* **Provided text**

Ontario Public Service Employees’ Union v. City of Hamilton/Region of Hamilton Wentworth
0587-00-R Ontario Public Service Employees’ Union, Applicant v. City of Hamilton/Region of Hamilton Wentworth, Responding Party and Canadian Union of Public Employees and its Local 5167, Intervenor v. Corporation of the Town of Ancaster Intervenor.
1891-00-U Ontario Public Service Employees’ Union, Applicant v. City of Hamilton/Region of Hamilton Wentworth, Responding Party.
BEFORE: Mary Ellen Cummings, Alternate Chair, and Board Members J. A. Ronson and R. R. Montague.
APPEARANCES: Richard Blair, Ed Ogibowski, Mario Postarero, Brad Thompson and Jamie Ramage for OPSEU; Walter Thornton and Robert Menagh for the City of Hamilton; Mark Gallina, Gus Oliveira and Michael Stokes for the Canadian Union of Public Employees, Local 5167.
DECISION OF THE BOARD; November 22, 2001
This is an application for certification brought pursuant to section 7 of the Labour Relations Act, 1995 (the “Act”) and an unfair labour practice complaint made under section 96 of the Act.
These proceedings have a long history. The application was made on May 23, 2000. The Ontario Public Service Employees’ Union (OPSEU) sought to represent a bargaining unit of “all paramedic employees of the respondent in the Region of Hamilton-Wentworth, save and except supervisors and persons above the rank of supervisor”.
The City of Hamilton/Region of Hamilton-Wentworth (Hamilton) took the position that it was not the employer on May 23, 2000, when the application was made and in fact the employer was the Corporation of the Town of Ancaster (Ancaster). Ancaster filed an intervention, disputing that it was the employer, but did not otherwise participate in the proceeding.
The Canadian Union of Public Employees, and its Local 5167 (CUPE) intervened, claiming that the paramedics were indeed employees of Hamilton, but fell within the scope clause of the collective agreement it had with Hamilton, with the result that OPSEU’s application should be found to be untimely.

* **Data excerpt**
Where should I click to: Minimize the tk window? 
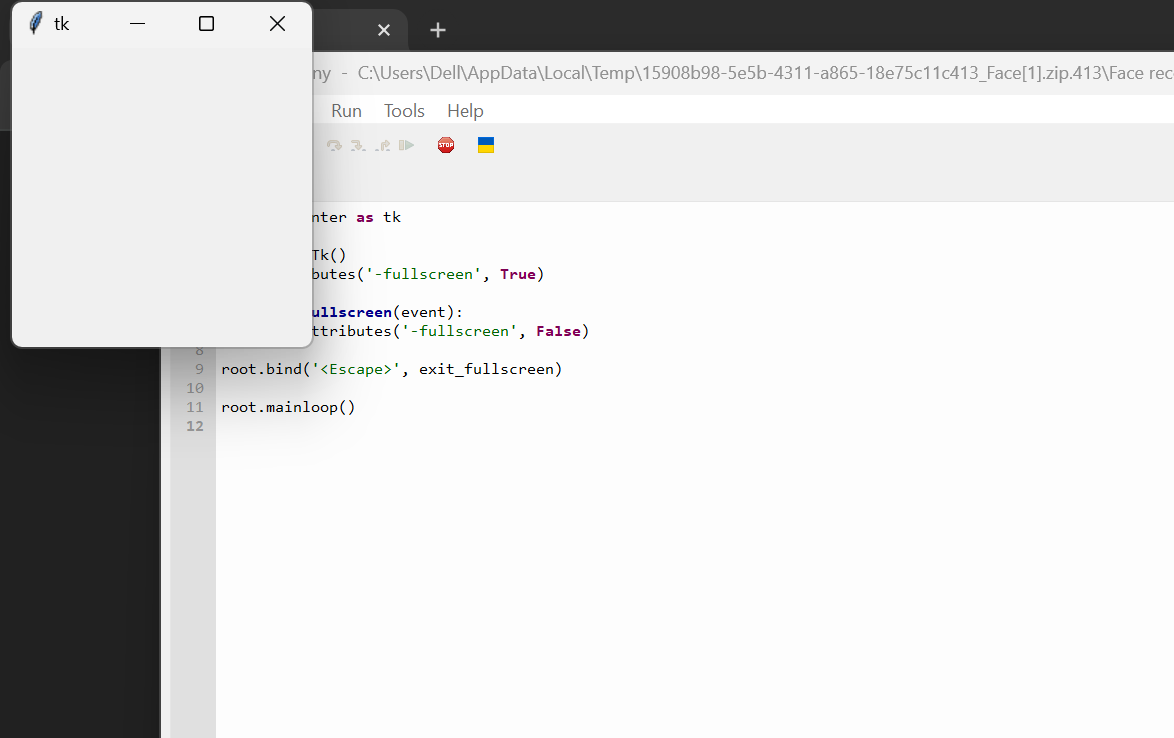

* **Actions to take**
[1] According to the board decision, why did CUPE argue that OPSEU's application should be found untimely? Answer in one to three sentences.
[2] From the board decision, reproduce the passage between "Ontario Public Service Employees’ Union v." and "R. R. Montague.", inclusive.
Rely only on the board decision, not on the listing.

* **Final results**
[1] CUPE claimed that the paramedics were employees of Hamilton and fell within the scope clause of the collective agreement CUPE had with Hamilton. As a result, it argued, OPSEU's application should be found untimely.

[2]
Ontario Public Service Employees’ Union v. City of Hamilton/Region of Hamilton Wentworth
0587-00-R Ontario Public Service Employees’ Union, Applicant v. City of Hamilton/Region of Hamilton Wentworth, Responding Party and Canadian Union of Public Employees and its Local 5167, Intervenor v. Corporation of the Town of Ancaster Intervenor.
1891-00-U Ontario Public Service Employees’ Union, Applicant v. City of Hamilton/Region of Hamilton Wentworth, Responding Party.
BEFORE: Mary Ellen Cummings, Alternate Chair, and Board Members J. A. Ronson and R. R. Montague.